A pure Python LR/GLR parser.
Feature highlights¶
-
Integrated scanner
There is no lexing as a separate phase. There is no separate lexer grammar. The parser will try to recognize token during parsing at the given location. This brings more parsing power as there are no lexical ambiguities introduced by a separate lexing stage. You want variables in your language to be named like some of the keywords? No problem.
-
Generalized parsing - GLR
parglare gives you powerful tools to see where non-determinism in your grammar lies (the notorious shift-reduce and reduce-reduce conflicts) and gives detailed info on why that happened. In case your language needs non-deterministic parsing — either it needs additional lookahead to decide or your language is inherently ambiguous — you can resort to the GLR algorithm by a simple change of the parser class. The grammar stays the same.

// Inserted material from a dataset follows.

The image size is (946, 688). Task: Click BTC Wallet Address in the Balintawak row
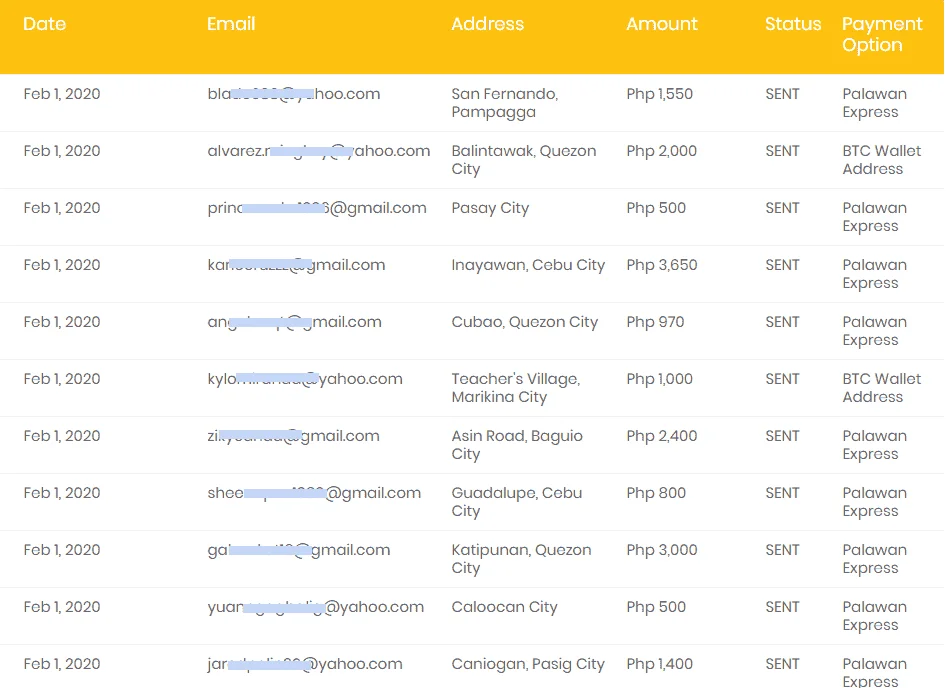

In the case of non-determinism (inability for a parser to deterministically decide what to do) the parser will fork and investigate each possibility. Eventually, parsers that decided wrong will die leaving only the right one. In case there are multiple interpretation of your input you will get all the trees (a.k.a. "the parse forest").
-
Declarative associativity and priority rules
These problems arise a lot when building expression languages. Even an arithmetic expression as small as
3 + 4 * 5 * 2
have multiple interpretation depending on the associativity and priority of operations. In parglare it is easy to specify these rules in the grammar (see the quick intro below or the calc example). -
Tracing/debugging, visualization and error reporting
There is an extensive support for grammar checking, debugging, automata visualization, and parse tracing. Check out pglr command.
-
Parsing an arbitrary list of objects
parglare is not used only to parse a textual content. It can parse (create a tree) of an arbitrary list of objects (numbers, bytes, whatever) based on a common parglare grammar. For this you have to define token recognizers for your input stream. The built-in recognizers are string and regex recognizers for parsing textual inputs. See
recognizers
parameter to grammar construction in the test_recognizers.py test. -
Flexible actions calling strategies
During parsing you will want to do something when the grammar rule matches. The whole point of parsing is that you want to transform your input to some output. There are several options:
- by default parser builds nested lists;
- you can build a tree using
build_tree=True
parameter to the parser; - call user-supplied actions - you write a Python function that is called
when the rule matches. You can do whatever you want at this place and the
result returned is used in parent rules/actions. There are some handy
build-in actions in the
parglare.actions
module. - User actions may be postponed and called on the parse tree - this is handy if you want to process your tree in multiple ways, or you are using GLR parsing and the actions are introducing side-effects and you would like to avoid those effects created from wrong parsers/trees.
-
Grammars can be split in multiple files and imported where needed. In addition each grammar file may have an actions and recognizers python file defined. This enable a nice separation of parts of the language with their grammars and accompanying actions and recognizers.
-
Support for whitespaces/comments
Support for language comments/whitespaces is done using the special rule
LAYOUT
. By default whitespaces are skipped. This is controlled byws
parameter to the parser constructor which is by default set to\t\n
. If set toNone
no whitespace skipping is provided. If there is a ruleLAYOUT
in the grammar this rule is used instead. An additional parser with the grammar defined by theLAYOUT
rule will be built to handle whitespaces. -
This is something that often lacks in parsing libraries. More often than not you will want your parser to recover from an error, report it, and continue parsing. parglare has a built-in error recovery strategy which is currently a simplistic one -- it will skip current character until it is able to continue -- but gives you possibility to provide your own. You will write a strategy that will either skip input or introduce non-existing but expected tokens.
-
Test coverage
Test coverage is high and I'll try to keep it that way.
Tip
This documentation is versioned. In the upper left corner choose your
version. latest
is the version that follows master
branch from the git
repo.
TODO/Planed¶
- For a detailed list see here
Install¶
-
Stable version:
$ pip install parglare
-
Development version:
$ git clone git@github.com:igordejanovic/parglare.git $ pip install -e parglare
Quick intro¶
This is just a small example to get the general idea. This example shows how to parse and evaluate expressions with 5 operations with different priority and associativity. Evaluation is done using semantic/reduction actions.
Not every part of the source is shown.